Describe the fundamental principles of how positron emission tomography works. Give advantages and disadvantages of the technique and a clinic example of where it can be used most efficiently
Radionuclides used emit positrons during decay. Emitted positrons collide with nearby e- in pt, producing 2 annihilation gamma photons, which are detected by the gamma camera.
+: good contrast and resolution, can analyse anatomy and function
-: radiation dose to pt, risk of radiation to others( public safety), expensive and time consuming
Clinical use: oncology-detecting, staging, response to treatment
Describe the fundamental principles of how fluoroscopy works. Give advantages and disadvantages of the technique and a clinic example of where it can be used most efficiently
Similar to x-ray, but pulsed or continuous rays are used which creates moving images. Images enhanced using contrast( barium/ iodine).
+: real time, can carry out intervention, quick
-: higher radiation dose than single x-ray, radiation exposure to clinician, others similar to x-ray
Clinical use: coronary, after putting stent in to keep valves open, to check for blockages
Describe the composition of cartilage in terms of its cells and extracellular components
Made of cells called chondrocytes, which are surrounded by a dense network of collagen and elastic fibres. Cartilage is avascular, nutrients and gases reach the chondrocytes by leaving blood vessels of the perichondrium( connective tissue that envelops cartilage when not at a joint) and by diffusing through extracellular material. Fibres, water and ground substance constitute the cartilage matric that gives cartilage its resilience, firmness, flexibility and strength.
Classify 3 major types of cartilage and describe the structural differences between them
Hyaline: matrix contains collagen type 2. Present in epiphyseal growth plates during childhood and adolescence. Matrix is dense tissue containing fluid( water)
Elastic: matrix contains many elastic fibres and collagen type 2 in elastic lamellae( layers)- tough but flexible tissue
Fibrocartilage( fibrous): matrix contains lots of type 1( mostly) and some type 2 collagen fibres.
Relate the different anatomical distribution of 3 major types of cartiligage to their different functions
Hyaline: cartilage in nose, articular cartilage of joint, trachea. Keeps airways open, and it tough for protection
Elastic: pinna of ear, eustachian tube, epiglottis. Returns tissue to original position, confers elasticity
Recognise the following in histological photographs and state their functions
Hyaline cartilage: trachea. C shaped cartilage helps to reinforce trachea, and protect and maintain airway.

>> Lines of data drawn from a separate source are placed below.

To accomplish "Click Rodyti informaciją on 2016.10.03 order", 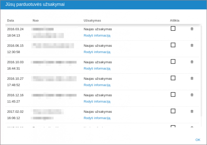I will (97, 69).
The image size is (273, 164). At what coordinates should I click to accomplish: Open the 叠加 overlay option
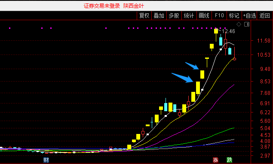coord(159,15)
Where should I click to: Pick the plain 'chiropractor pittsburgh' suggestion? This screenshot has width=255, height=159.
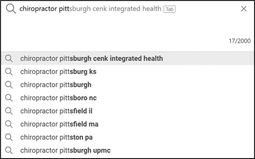(128, 85)
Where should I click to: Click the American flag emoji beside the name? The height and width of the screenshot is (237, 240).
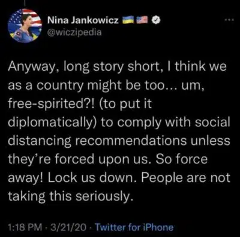click(x=142, y=20)
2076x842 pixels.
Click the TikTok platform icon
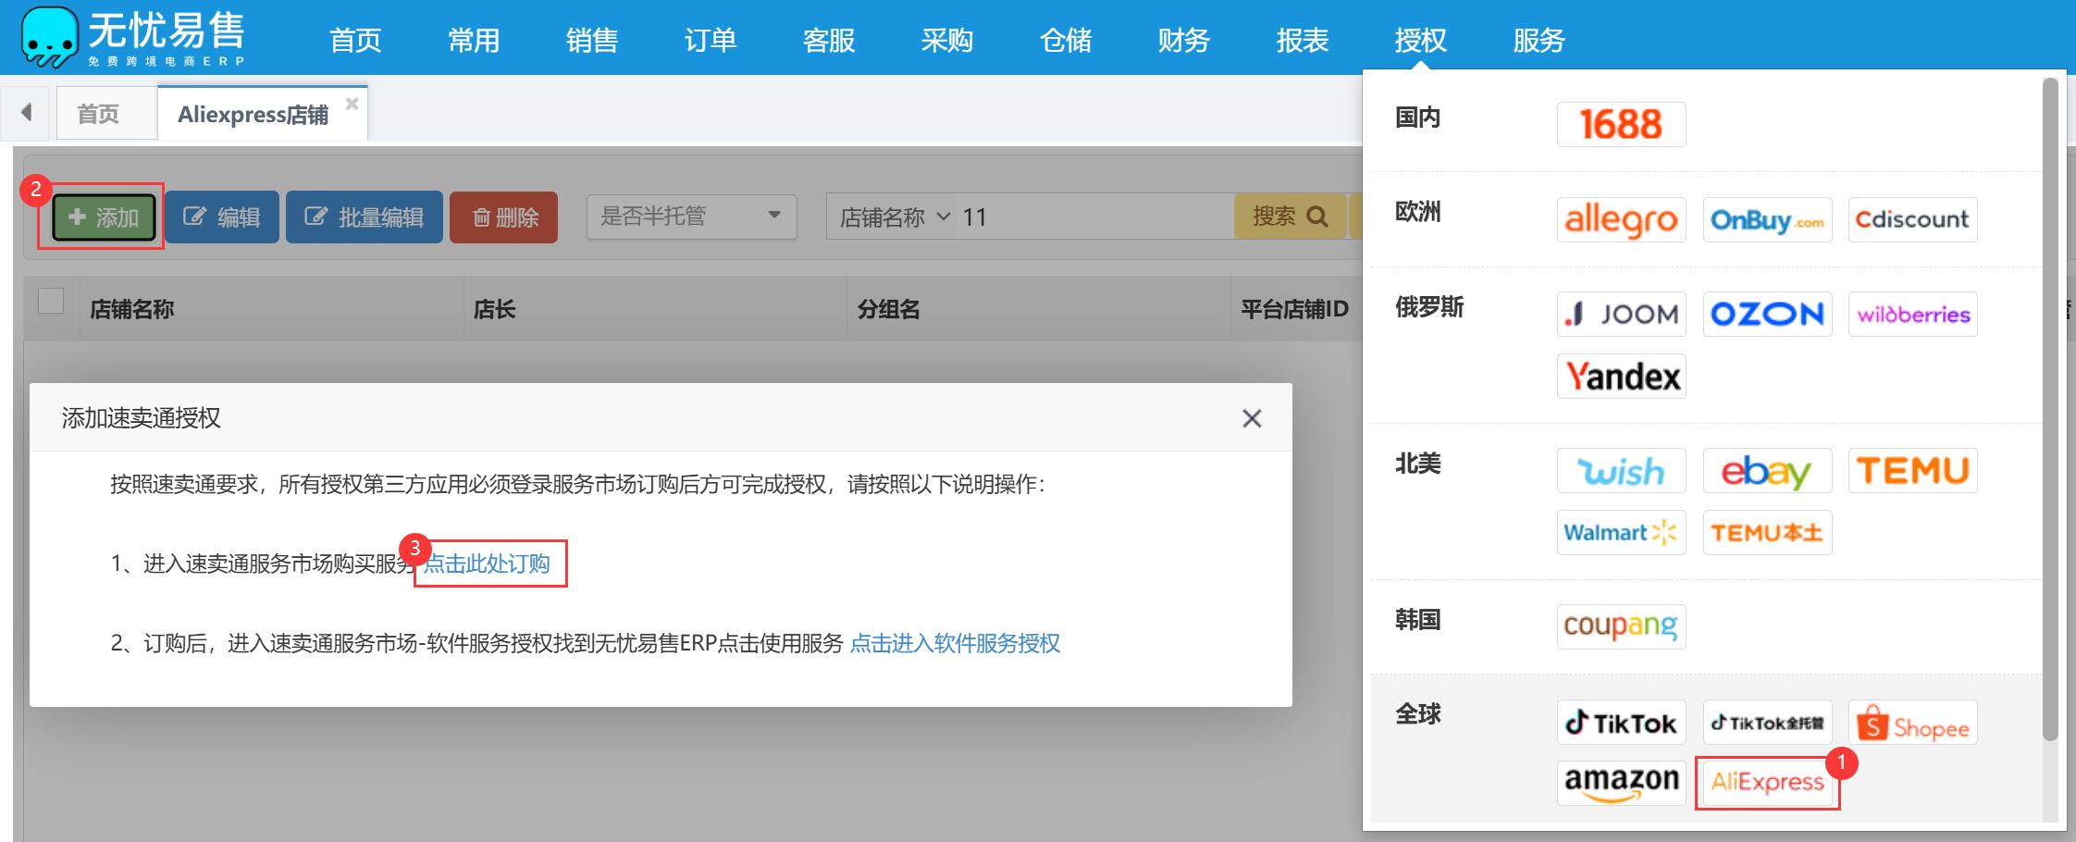1621,723
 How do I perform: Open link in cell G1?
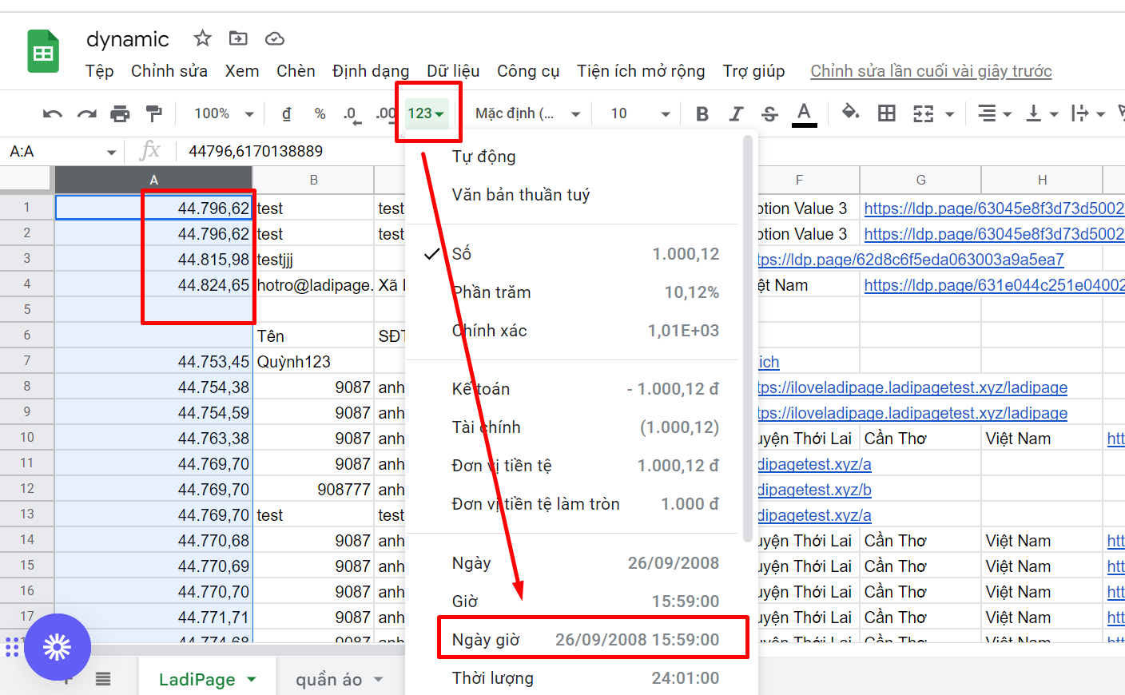coord(993,209)
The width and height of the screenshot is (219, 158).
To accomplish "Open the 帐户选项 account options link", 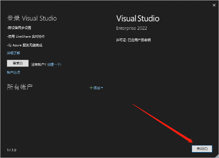I will click(13, 72).
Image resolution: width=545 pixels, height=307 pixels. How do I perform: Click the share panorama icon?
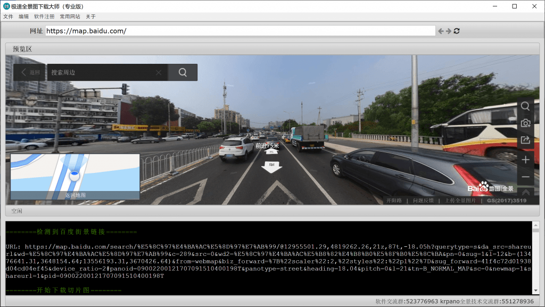pos(525,140)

Hyaline articular cartilage: articulating ends of bones. Impt point of attack in RArthritis. Does not proliferate enough in adult cells to repair damage so fibroblasts lay down scar tissu instead. Cartilage calcifies with age, loss of flexibility.
Elastic cartilage: epiglottis,prevents food from entering airway, provides extra flexibilty and support.
Fibrocartilage: intervertebral disk, provides resistance to compression, durability, and tensile strength.